**RECORDS FOR THIS TASK:**
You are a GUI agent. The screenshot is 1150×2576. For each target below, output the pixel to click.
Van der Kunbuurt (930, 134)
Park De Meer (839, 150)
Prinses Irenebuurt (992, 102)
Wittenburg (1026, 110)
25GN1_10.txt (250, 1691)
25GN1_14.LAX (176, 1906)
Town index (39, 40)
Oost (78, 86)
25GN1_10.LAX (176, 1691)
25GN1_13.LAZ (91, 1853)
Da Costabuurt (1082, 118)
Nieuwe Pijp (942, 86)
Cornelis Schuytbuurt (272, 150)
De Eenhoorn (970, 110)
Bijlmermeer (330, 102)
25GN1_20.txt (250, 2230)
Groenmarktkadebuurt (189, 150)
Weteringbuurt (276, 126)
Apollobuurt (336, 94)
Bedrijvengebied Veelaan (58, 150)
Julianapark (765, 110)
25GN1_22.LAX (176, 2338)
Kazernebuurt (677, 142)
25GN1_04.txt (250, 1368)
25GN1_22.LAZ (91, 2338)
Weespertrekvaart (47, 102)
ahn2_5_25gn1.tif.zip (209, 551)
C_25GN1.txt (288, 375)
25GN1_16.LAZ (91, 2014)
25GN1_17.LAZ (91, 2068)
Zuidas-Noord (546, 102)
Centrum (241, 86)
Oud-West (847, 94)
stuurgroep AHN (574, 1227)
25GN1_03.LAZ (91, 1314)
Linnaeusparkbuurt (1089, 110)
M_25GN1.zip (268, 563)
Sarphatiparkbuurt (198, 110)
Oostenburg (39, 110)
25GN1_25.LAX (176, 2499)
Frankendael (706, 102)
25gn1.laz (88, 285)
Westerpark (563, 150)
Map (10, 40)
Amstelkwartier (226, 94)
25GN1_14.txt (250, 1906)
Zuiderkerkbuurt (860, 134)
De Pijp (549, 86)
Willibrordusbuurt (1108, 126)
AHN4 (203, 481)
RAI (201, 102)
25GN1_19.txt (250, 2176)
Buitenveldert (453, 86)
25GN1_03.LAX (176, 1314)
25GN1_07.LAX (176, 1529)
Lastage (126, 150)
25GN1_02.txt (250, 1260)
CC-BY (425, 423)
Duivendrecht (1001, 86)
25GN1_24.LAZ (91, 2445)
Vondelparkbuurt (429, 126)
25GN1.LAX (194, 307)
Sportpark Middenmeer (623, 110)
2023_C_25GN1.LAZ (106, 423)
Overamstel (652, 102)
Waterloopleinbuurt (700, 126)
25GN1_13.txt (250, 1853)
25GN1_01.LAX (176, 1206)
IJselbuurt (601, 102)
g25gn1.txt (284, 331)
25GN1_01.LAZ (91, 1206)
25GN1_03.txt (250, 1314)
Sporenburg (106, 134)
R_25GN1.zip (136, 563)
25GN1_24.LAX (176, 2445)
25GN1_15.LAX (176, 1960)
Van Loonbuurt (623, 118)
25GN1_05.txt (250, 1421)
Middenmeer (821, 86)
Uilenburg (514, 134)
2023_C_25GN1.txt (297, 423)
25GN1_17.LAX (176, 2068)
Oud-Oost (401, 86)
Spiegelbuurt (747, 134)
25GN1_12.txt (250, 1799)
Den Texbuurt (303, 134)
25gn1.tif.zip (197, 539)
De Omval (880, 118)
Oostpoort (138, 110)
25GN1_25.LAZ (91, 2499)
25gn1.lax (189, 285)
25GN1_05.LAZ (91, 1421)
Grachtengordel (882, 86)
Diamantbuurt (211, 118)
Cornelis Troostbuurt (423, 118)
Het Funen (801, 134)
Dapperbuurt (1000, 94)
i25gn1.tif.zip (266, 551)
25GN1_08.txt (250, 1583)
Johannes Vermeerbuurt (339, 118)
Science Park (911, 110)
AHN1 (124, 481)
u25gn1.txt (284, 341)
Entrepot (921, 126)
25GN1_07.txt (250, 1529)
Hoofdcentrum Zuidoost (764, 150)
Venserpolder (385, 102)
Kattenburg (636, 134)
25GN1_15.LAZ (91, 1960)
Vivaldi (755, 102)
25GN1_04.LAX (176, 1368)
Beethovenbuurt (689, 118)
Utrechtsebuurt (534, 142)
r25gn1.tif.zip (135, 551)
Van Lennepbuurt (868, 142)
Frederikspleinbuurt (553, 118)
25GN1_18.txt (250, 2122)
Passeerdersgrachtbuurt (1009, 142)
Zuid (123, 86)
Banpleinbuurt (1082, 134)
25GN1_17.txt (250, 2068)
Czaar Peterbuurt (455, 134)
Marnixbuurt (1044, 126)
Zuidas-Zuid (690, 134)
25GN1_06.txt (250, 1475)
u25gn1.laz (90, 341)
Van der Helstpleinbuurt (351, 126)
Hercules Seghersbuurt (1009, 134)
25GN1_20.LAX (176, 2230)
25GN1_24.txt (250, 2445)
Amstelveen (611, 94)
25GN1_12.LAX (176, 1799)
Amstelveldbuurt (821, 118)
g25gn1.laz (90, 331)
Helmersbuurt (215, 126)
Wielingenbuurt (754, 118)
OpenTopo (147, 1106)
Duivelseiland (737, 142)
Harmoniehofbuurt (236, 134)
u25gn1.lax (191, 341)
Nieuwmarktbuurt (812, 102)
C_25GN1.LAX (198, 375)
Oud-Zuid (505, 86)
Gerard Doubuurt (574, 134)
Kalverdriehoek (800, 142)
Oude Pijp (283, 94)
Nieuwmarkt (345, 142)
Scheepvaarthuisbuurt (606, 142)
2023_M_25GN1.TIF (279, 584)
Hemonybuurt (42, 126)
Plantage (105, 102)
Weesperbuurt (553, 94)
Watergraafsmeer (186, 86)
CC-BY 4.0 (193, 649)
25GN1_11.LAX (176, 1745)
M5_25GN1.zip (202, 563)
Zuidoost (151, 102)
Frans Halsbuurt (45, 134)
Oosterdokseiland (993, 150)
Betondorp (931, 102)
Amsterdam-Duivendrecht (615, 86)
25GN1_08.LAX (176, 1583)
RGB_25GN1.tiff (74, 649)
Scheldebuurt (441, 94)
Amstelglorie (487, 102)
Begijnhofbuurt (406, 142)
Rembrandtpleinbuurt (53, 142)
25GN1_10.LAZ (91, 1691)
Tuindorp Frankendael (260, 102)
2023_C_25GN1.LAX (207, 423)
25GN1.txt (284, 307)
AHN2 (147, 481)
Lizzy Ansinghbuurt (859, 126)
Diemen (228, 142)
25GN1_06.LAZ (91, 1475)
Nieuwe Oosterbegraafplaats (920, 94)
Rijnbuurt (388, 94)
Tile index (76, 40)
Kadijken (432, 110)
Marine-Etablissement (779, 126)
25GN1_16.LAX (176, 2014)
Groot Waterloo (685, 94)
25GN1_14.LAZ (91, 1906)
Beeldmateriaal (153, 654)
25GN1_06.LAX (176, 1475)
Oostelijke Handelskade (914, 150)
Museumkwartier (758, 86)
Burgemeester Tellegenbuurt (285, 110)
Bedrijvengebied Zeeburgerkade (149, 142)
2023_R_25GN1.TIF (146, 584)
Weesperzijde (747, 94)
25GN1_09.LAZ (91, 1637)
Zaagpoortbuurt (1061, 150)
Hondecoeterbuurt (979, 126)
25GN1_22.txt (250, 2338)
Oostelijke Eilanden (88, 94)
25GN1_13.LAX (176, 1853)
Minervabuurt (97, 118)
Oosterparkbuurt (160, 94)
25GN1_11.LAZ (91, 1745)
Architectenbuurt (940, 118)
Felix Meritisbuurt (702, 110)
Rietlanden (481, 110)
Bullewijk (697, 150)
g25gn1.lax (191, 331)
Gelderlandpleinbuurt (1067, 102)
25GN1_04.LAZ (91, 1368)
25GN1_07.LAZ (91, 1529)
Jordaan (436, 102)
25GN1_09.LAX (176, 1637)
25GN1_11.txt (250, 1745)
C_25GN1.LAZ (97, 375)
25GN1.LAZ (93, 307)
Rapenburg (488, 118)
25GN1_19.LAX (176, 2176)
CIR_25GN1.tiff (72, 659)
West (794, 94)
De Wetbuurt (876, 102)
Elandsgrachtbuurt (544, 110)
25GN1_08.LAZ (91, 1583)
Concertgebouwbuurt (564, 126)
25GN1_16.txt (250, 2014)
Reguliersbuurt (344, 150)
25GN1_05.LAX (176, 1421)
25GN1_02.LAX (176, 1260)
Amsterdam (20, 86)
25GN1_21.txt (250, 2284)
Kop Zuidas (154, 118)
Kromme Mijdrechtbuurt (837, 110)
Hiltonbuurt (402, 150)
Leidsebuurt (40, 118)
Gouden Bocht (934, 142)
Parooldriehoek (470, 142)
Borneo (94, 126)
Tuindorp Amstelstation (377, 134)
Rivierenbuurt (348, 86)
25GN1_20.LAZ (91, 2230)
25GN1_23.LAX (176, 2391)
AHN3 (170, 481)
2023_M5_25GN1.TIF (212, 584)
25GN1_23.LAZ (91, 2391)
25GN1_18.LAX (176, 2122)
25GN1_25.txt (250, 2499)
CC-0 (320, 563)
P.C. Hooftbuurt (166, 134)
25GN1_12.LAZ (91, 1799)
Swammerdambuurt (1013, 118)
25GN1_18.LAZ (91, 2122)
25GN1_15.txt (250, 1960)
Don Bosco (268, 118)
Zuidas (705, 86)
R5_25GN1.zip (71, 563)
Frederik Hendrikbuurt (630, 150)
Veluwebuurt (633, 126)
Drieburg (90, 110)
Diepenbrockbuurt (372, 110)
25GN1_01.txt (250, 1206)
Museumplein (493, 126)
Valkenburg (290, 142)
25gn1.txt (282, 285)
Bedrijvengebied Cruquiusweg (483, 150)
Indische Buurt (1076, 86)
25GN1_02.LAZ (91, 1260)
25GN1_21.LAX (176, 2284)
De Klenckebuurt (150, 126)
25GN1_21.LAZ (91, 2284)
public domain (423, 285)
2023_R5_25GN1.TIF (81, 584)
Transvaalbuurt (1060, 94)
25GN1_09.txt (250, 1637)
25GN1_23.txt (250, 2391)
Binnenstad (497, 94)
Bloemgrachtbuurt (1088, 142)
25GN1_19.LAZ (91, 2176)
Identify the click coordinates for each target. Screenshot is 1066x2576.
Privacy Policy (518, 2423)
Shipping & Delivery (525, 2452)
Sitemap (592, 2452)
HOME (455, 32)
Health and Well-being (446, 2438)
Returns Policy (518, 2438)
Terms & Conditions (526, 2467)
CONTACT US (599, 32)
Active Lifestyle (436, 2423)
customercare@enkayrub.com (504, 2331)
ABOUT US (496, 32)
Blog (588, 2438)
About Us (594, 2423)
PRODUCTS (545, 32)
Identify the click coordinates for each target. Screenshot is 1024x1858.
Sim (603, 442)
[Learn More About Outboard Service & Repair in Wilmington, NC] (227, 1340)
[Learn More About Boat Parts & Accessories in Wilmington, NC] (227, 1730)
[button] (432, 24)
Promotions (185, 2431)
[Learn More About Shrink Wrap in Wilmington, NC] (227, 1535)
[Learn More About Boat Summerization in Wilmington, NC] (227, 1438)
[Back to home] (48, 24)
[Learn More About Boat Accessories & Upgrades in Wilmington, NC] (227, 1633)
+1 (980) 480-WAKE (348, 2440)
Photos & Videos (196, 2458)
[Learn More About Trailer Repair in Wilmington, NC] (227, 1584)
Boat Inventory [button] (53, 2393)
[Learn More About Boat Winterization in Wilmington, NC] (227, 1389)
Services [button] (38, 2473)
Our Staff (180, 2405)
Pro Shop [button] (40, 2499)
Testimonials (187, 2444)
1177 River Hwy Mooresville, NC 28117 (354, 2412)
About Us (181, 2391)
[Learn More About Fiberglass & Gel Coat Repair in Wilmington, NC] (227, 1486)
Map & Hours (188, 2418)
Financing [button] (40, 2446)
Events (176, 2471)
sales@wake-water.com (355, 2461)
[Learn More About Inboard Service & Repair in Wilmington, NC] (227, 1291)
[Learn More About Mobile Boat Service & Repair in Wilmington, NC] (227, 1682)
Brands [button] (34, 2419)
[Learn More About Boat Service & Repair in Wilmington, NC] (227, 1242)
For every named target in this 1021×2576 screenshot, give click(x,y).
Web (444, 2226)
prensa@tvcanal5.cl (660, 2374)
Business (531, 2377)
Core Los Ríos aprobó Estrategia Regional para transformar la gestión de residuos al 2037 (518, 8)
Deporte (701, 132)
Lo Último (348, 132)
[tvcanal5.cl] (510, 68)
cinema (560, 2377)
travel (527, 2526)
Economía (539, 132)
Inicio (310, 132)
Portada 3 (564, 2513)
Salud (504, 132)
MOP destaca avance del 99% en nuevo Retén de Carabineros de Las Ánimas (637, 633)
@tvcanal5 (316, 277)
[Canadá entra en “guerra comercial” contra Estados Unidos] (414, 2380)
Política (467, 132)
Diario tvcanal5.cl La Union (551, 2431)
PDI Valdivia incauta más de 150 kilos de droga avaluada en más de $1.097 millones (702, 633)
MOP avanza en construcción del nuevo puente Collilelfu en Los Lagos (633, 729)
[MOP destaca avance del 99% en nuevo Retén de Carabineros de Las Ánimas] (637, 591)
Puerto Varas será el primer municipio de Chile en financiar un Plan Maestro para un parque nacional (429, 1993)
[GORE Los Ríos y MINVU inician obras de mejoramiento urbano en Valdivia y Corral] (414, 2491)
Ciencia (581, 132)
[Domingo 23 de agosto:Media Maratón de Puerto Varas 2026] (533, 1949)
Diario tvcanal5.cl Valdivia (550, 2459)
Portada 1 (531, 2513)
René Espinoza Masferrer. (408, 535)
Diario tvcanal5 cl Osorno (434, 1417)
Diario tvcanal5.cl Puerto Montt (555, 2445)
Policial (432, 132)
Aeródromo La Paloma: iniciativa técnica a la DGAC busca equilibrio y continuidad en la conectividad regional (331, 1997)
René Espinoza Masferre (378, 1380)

**ACTIVITY:**
Only the lines above from the one with "Returns Policy (518, 2438)" through the one with "Sim (603, 442)" should be duplicated, character for character.

**ANSWER TO THIS TASK:**
Returns Policy (518, 2438)
Terms & Conditions (526, 2467)
CONTACT US (599, 32)
Active Lifestyle (436, 2423)
customercare@enkayrub.com (504, 2331)
ABOUT US (496, 32)
Blog (588, 2438)
About Us (594, 2423)
PRODUCTS (545, 32)
Identify the click coordinates for each target. Screenshot is 1024x1858.
Sim (603, 442)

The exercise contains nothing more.